Problem to solve >> Word for word, output the data that follows.

Task material >>
..............................

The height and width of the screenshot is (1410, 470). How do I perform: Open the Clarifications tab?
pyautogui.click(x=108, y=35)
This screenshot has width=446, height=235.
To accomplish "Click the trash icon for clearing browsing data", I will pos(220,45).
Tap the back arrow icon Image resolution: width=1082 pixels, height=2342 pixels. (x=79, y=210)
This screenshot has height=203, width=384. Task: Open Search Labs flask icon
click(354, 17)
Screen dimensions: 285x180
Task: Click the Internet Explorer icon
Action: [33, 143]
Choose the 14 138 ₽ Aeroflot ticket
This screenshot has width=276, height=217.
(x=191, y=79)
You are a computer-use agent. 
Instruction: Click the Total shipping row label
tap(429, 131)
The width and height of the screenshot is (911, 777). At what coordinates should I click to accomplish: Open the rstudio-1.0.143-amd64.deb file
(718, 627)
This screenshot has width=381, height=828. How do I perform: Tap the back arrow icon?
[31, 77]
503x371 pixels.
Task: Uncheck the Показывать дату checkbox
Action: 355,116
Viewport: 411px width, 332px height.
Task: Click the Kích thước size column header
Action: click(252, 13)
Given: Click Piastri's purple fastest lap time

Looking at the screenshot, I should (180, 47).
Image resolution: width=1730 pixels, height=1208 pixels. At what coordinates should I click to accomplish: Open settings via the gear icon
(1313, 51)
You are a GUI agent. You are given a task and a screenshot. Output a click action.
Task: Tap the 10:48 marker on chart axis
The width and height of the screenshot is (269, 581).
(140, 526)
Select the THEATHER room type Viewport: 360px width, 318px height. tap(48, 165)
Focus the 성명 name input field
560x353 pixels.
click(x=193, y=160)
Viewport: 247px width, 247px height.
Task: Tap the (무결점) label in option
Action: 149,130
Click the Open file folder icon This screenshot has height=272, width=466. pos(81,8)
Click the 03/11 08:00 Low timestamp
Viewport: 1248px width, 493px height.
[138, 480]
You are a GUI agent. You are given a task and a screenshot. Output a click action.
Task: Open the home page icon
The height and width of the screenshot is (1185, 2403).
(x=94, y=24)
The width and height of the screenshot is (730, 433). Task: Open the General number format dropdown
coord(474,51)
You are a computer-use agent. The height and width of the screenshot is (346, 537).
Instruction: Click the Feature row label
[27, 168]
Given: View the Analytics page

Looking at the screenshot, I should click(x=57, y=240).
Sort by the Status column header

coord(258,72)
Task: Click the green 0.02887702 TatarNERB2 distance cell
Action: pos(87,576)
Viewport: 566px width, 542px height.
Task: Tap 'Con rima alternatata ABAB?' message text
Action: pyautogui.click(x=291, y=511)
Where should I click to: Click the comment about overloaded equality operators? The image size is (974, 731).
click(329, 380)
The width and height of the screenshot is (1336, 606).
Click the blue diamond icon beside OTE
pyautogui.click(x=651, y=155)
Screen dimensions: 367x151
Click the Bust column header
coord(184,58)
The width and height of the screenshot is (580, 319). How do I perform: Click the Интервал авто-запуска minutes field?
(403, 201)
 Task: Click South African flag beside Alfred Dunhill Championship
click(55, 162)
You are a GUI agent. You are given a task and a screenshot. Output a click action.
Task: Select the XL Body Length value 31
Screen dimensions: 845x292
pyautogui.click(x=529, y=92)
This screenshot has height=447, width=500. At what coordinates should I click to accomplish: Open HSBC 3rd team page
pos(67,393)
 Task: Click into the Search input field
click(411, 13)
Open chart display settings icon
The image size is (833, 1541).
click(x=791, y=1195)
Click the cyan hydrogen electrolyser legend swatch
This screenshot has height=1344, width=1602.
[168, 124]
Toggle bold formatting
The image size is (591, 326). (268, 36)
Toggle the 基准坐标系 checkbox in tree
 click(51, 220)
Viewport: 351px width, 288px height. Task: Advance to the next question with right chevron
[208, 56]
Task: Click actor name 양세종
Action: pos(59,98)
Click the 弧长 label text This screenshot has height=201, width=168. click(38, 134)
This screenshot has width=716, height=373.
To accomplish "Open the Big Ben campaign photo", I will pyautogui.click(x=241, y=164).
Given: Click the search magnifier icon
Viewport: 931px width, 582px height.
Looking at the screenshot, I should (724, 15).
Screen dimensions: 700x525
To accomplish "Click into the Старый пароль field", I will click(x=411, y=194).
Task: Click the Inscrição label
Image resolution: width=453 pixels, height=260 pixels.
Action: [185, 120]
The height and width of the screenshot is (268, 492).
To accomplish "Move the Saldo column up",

..............................

Exercise solution >>
The height and width of the screenshot is (1410, 470). How do I perform: Open the Clarifications tab?
pyautogui.click(x=108, y=35)
This screenshot has width=446, height=235.
To accomplish "Click the trash icon for clearing browsing data", I will pos(220,45).
Tap the back arrow icon Image resolution: width=1082 pixels, height=2342 pixels. (x=79, y=210)
This screenshot has height=203, width=384. Task: Open Search Labs flask icon
click(354, 17)
Screen dimensions: 285x180
Task: Click the Internet Explorer icon
Action: [33, 143]
Choose the 14 138 ₽ Aeroflot ticket
This screenshot has width=276, height=217.
(x=191, y=79)
You are a computer-use agent. 
Instruction: Click the Total shipping row label
tap(429, 131)
The width and height of the screenshot is (911, 777). At what coordinates should I click to accomplish: Open the rstudio-1.0.143-amd64.deb file
(718, 627)
This screenshot has width=381, height=828. How do I perform: Tap the back arrow icon?
[31, 77]
503x371 pixels.
Task: Uncheck the Показывать дату checkbox
Action: 355,116
Viewport: 411px width, 332px height.
Task: Click the Kích thước size column header
Action: click(252, 13)
Given: Click Piastri's purple fastest lap time

Looking at the screenshot, I should (180, 47).
Image resolution: width=1730 pixels, height=1208 pixels. At what coordinates should I click to accomplish: Open settings via the gear icon
(1313, 51)
You are a GUI agent. You are given a task and a screenshot. Output a click action.
Task: Tap the 10:48 marker on chart axis
The width and height of the screenshot is (269, 581).
(140, 526)
Select the THEATHER room type Viewport: 360px width, 318px height. tap(48, 165)
Focus the 성명 name input field
560x353 pixels.
click(x=193, y=160)
Viewport: 247px width, 247px height.
Task: Tap the (무결점) label in option
Action: 149,130
Click the Open file folder icon This screenshot has height=272, width=466. pos(81,8)
Click the 03/11 08:00 Low timestamp
Viewport: 1248px width, 493px height.
[138, 480]
You are a GUI agent. You are given a task and a screenshot. Output a click action.
Task: Open the home page icon
The height and width of the screenshot is (1185, 2403).
(x=94, y=24)
The width and height of the screenshot is (730, 433). Task: Open the General number format dropdown
coord(474,51)
You are a computer-use agent. The height and width of the screenshot is (346, 537).
Instruction: Click the Feature row label
[27, 168]
Given: View the Analytics page

Looking at the screenshot, I should click(x=57, y=240).
Sort by the Status column header

coord(258,72)
Task: Click the green 0.02887702 TatarNERB2 distance cell
Action: pos(87,576)
Viewport: 566px width, 542px height.
Task: Tap 'Con rima alternatata ABAB?' message text
Action: pyautogui.click(x=291, y=511)
Where should I click to: Click the comment about overloaded equality operators? The image size is (974, 731).
click(329, 380)
The width and height of the screenshot is (1336, 606).
Click the blue diamond icon beside OTE
pyautogui.click(x=651, y=155)
Screen dimensions: 367x151
Click the Bust column header
coord(184,58)
The width and height of the screenshot is (580, 319). How do I perform: Click the Интервал авто-запуска minutes field?
(403, 201)
 Task: Click South African flag beside Alfred Dunhill Championship
click(55, 162)
You are a GUI agent. You are given a task and a screenshot. Output a click action.
Task: Select the XL Body Length value 31
Screen dimensions: 845x292
pyautogui.click(x=529, y=92)
This screenshot has height=447, width=500. At what coordinates should I click to accomplish: Open HSBC 3rd team page
pos(67,393)
 Task: Click into the Search input field
click(411, 13)
Open chart display settings icon
The image size is (833, 1541).
click(x=791, y=1195)
Click the cyan hydrogen electrolyser legend swatch
This screenshot has height=1344, width=1602.
[168, 124]
Toggle bold formatting
The image size is (591, 326). (268, 36)
Toggle the 基准坐标系 checkbox in tree
 click(51, 220)
Viewport: 351px width, 288px height. Task: Advance to the next question with right chevron
[208, 56]
Task: Click actor name 양세종
Action: pos(59,98)
Click the 弧长 label text This screenshot has height=201, width=168. click(38, 134)
This screenshot has width=716, height=373.
To accomplish "Open the Big Ben campaign photo", I will pyautogui.click(x=241, y=164).
Given: Click the search magnifier icon
Viewport: 931px width, 582px height.
Looking at the screenshot, I should (724, 15).
Screen dimensions: 700x525
To accomplish "Click into the Старый пароль field", I will click(x=411, y=194).
Task: Click the Inscrição label
Image resolution: width=453 pixels, height=260 pixels.
Action: [185, 120]
The height and width of the screenshot is (268, 492).
To accomplish "Move the Saldo column up",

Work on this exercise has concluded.